> _WHAT IS NEEDED_
Reproduce the entries word for word, from the line with "The height and width of the screenshot is (1399, 1866)." up to and including the line with "click(x=335, y=808)". Leave the pictures out of your answer.
═════ RECORD EXTRACTS
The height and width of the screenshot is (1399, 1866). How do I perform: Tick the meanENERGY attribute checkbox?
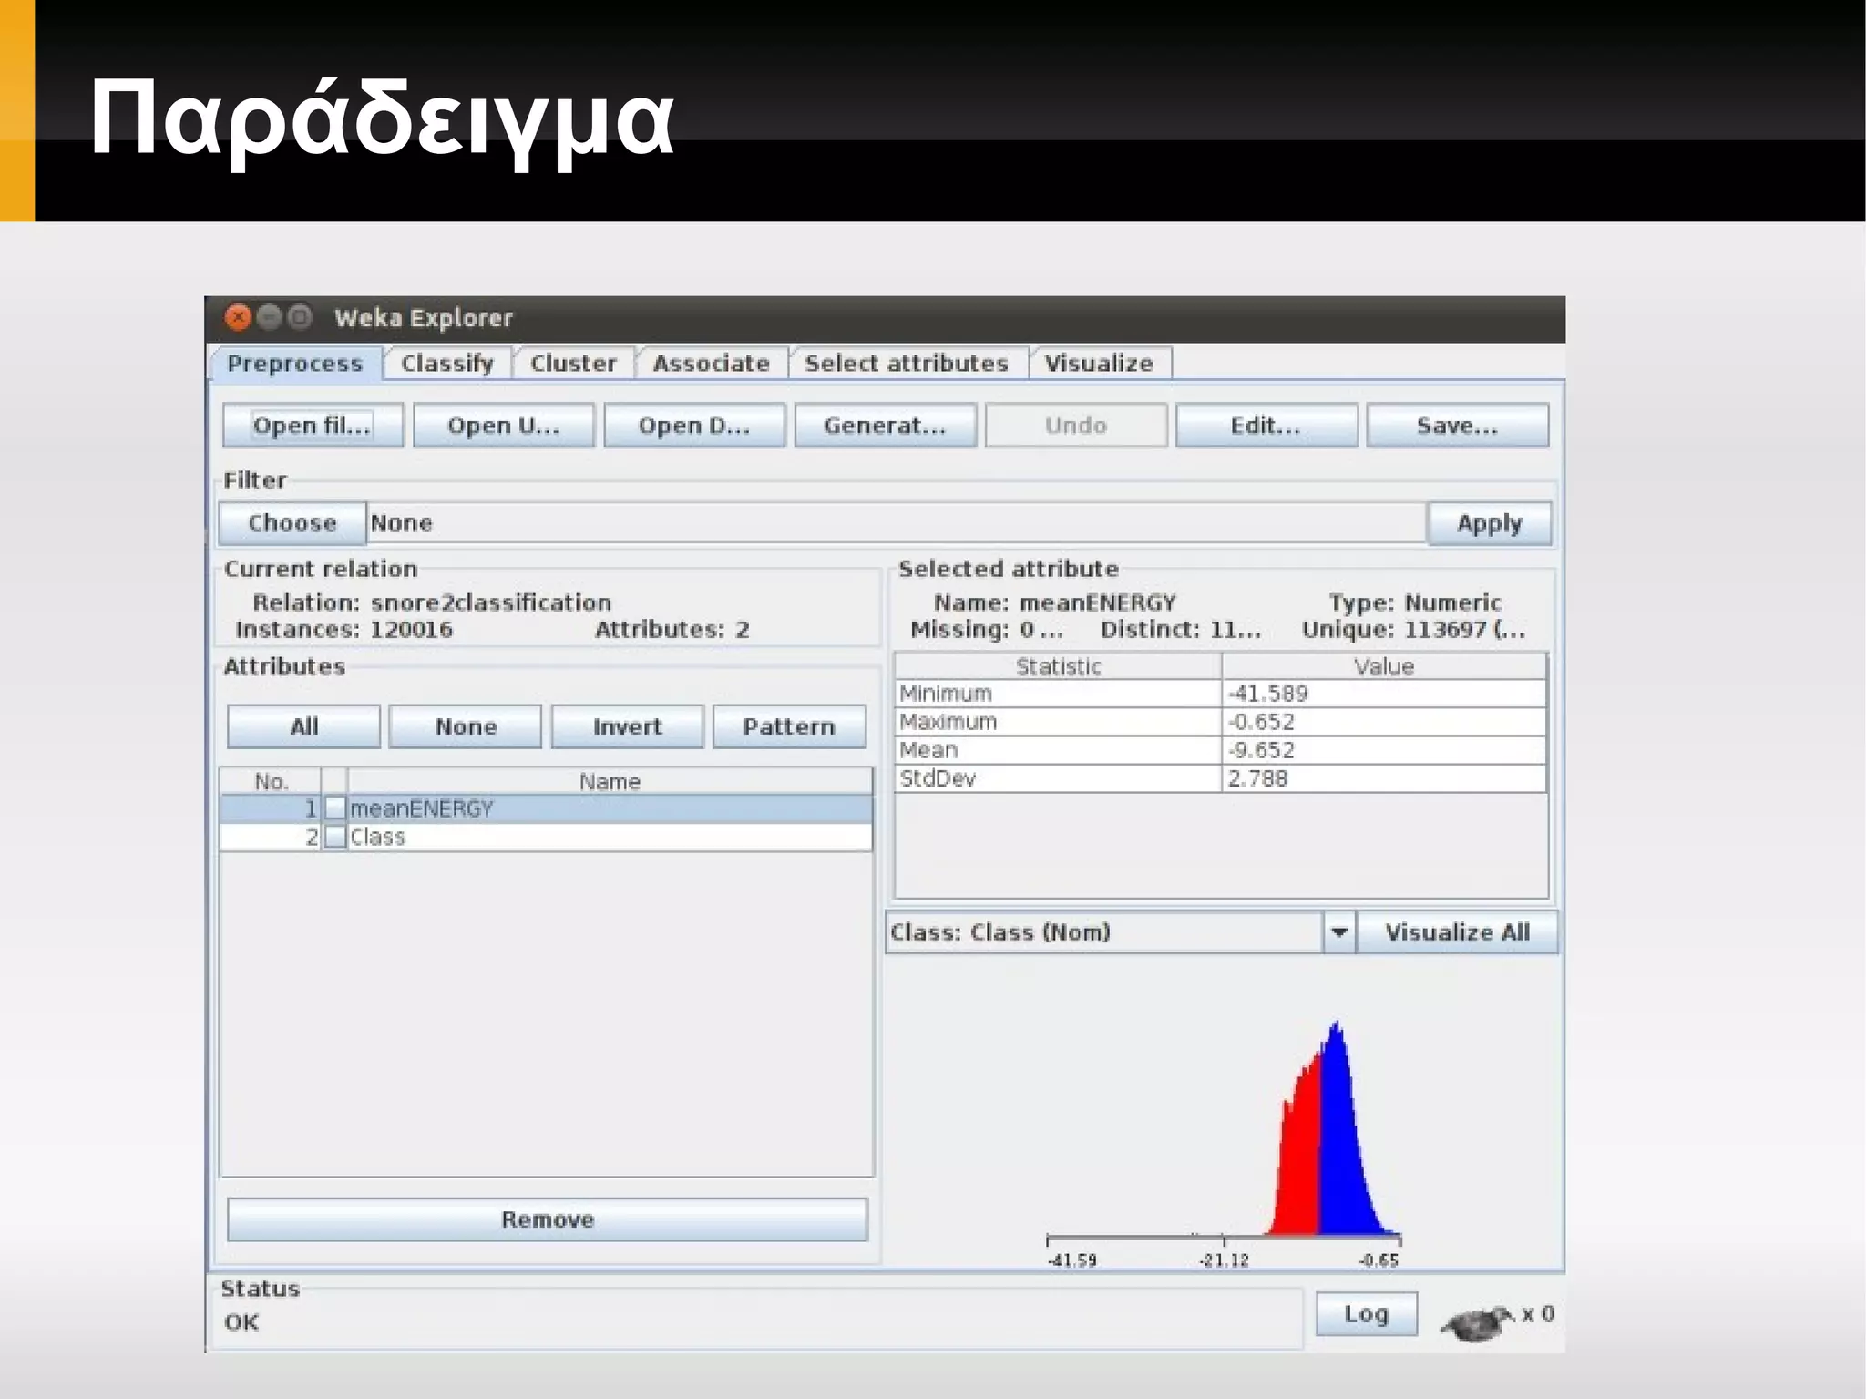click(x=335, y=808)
══════════
═════ RECORD EXTRACTS
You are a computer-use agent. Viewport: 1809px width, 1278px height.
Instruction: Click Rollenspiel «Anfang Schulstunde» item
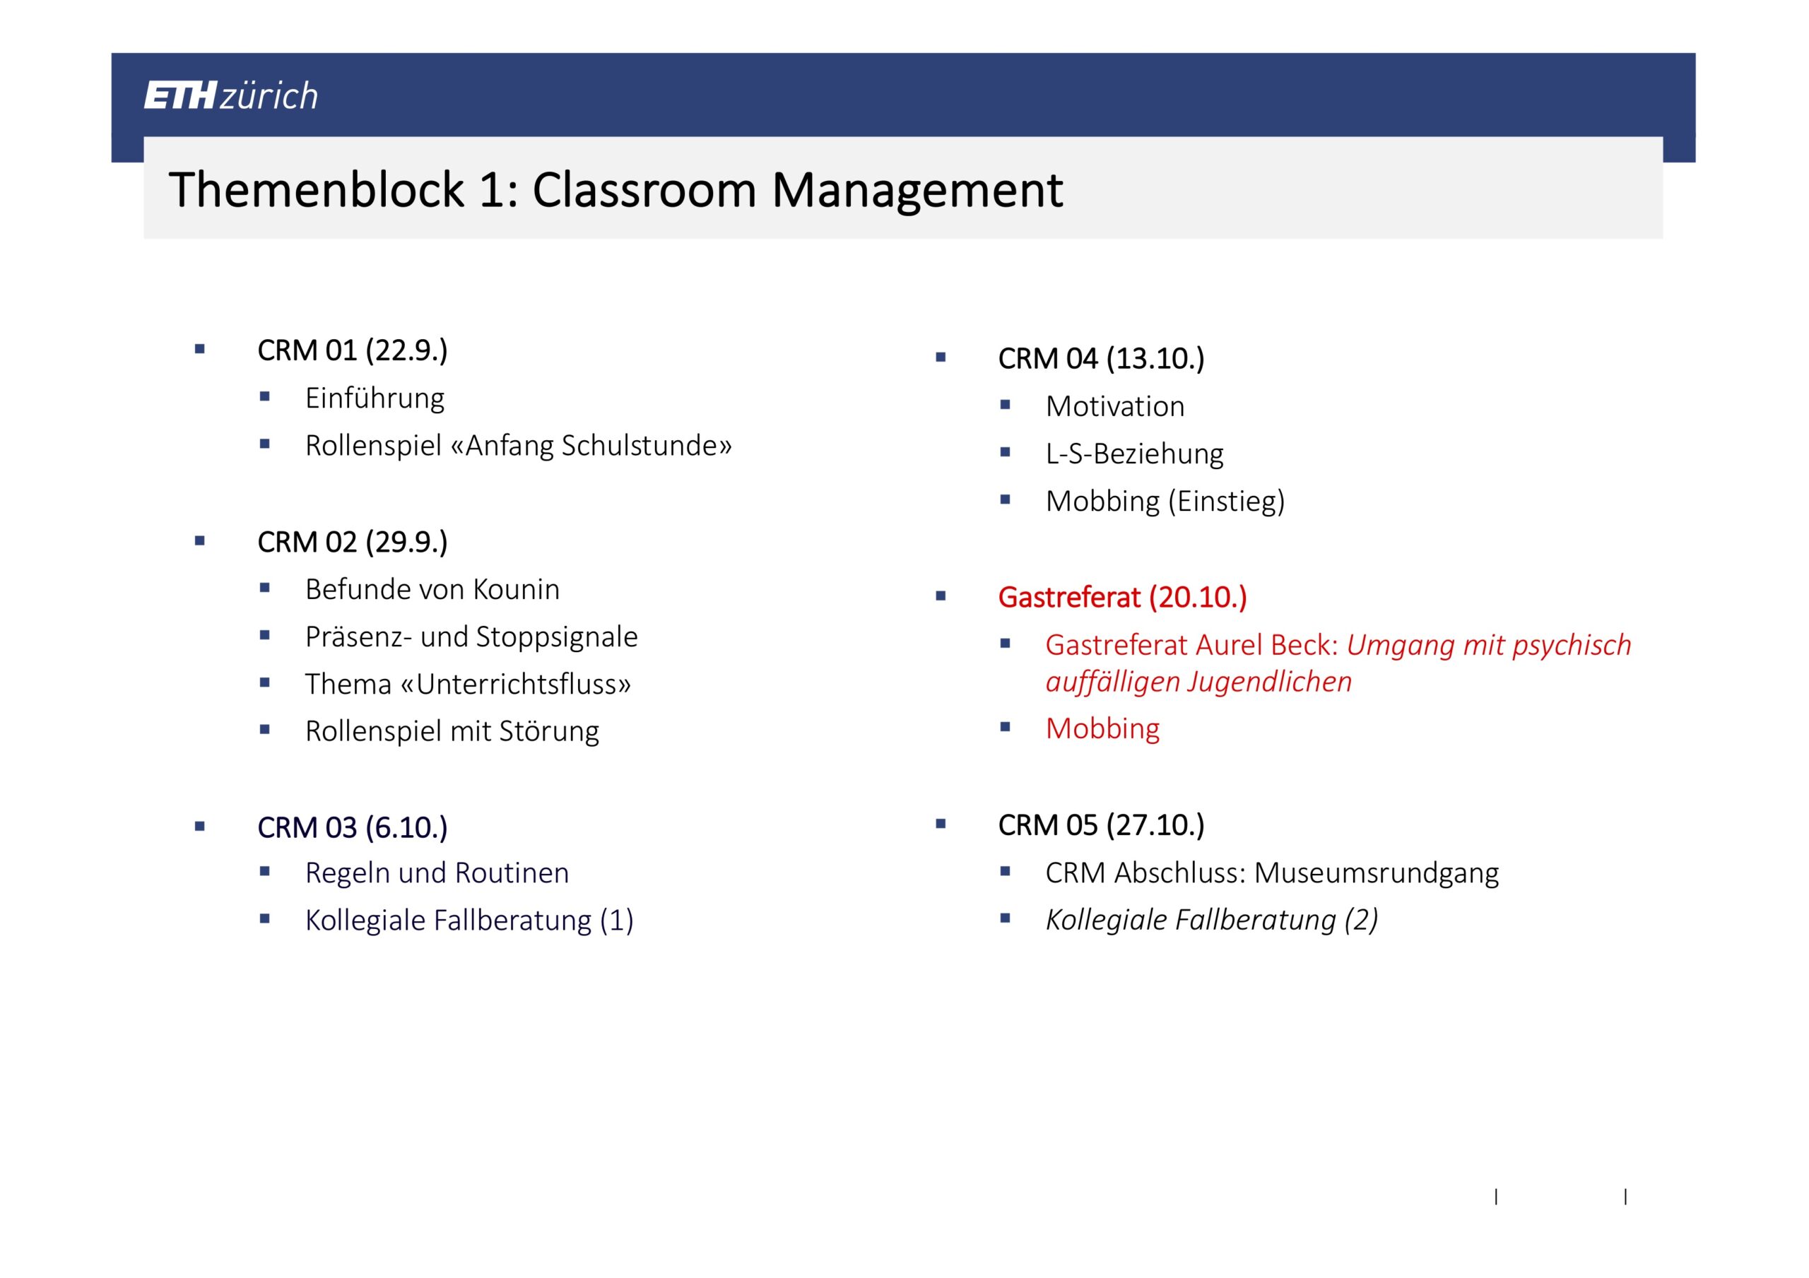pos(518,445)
══════════
═════ RECORD EXTRACTS
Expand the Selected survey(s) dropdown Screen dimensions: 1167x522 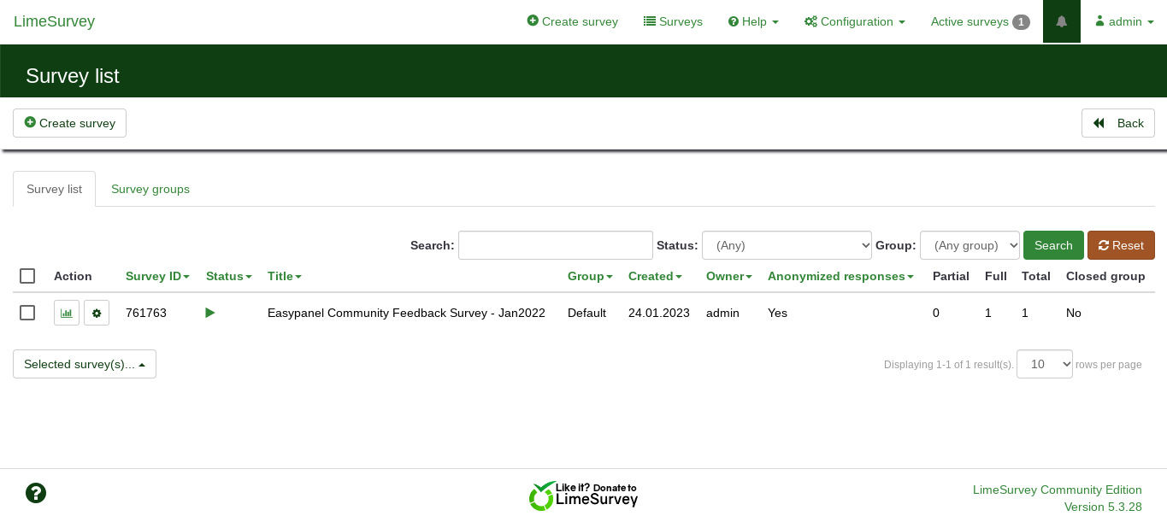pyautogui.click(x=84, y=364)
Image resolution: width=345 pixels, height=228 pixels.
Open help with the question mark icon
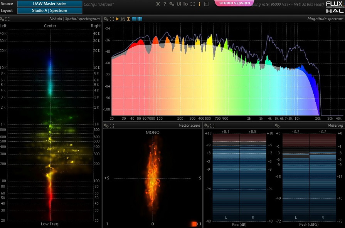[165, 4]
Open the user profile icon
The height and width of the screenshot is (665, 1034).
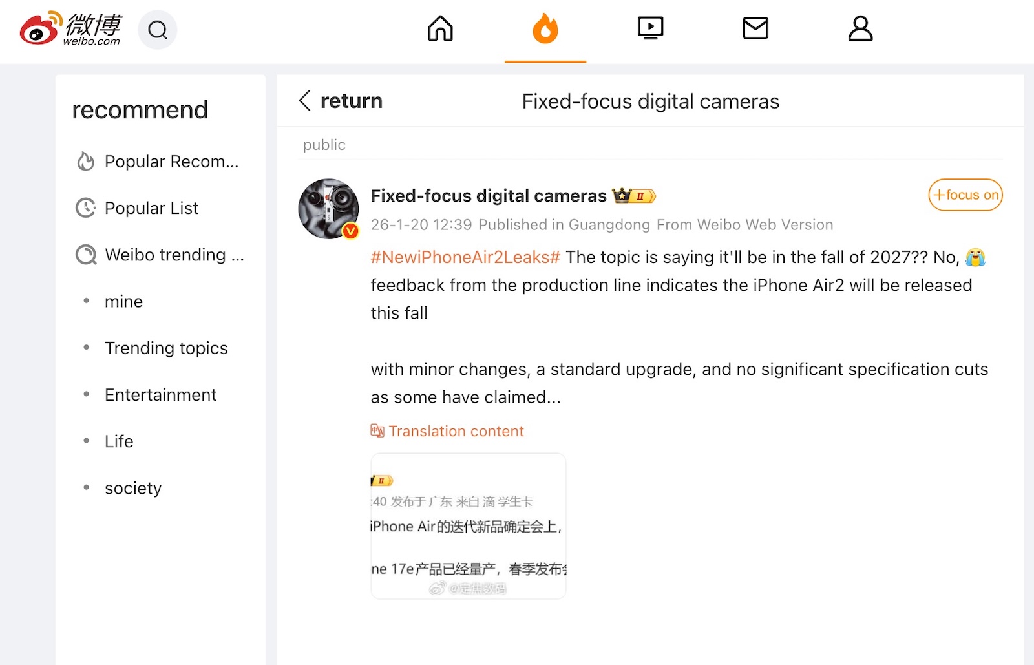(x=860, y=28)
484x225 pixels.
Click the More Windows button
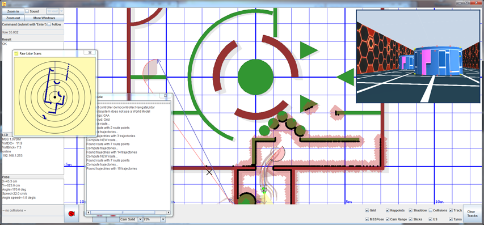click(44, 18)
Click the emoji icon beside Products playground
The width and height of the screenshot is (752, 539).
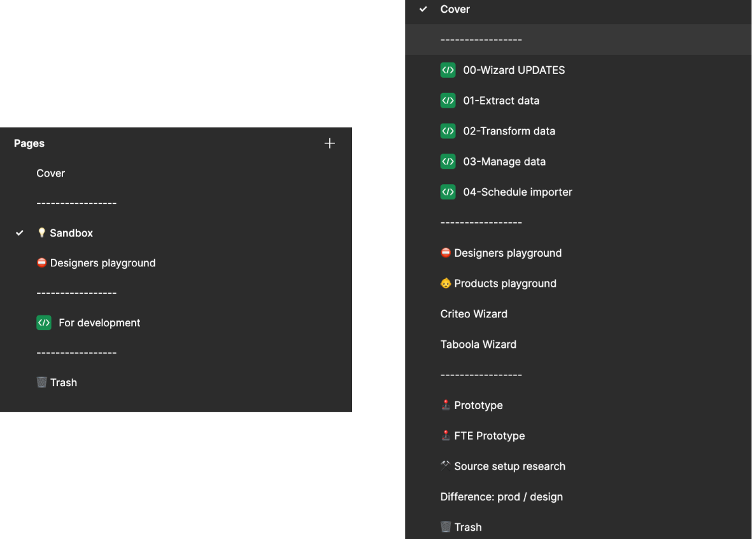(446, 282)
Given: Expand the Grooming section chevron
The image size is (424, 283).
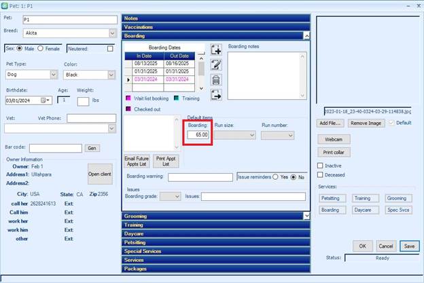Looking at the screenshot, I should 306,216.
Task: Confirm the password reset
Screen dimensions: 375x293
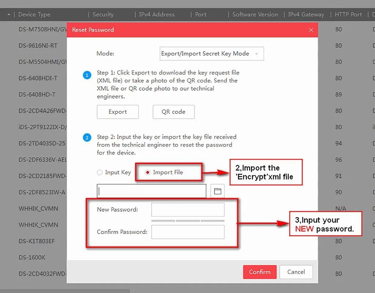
══════════
> _ANSWER TO THIS EXERCISE_
The height and width of the screenshot is (1399, 1866). How do I perform: Tick the meanENERGY attribute checkbox?
click(x=335, y=808)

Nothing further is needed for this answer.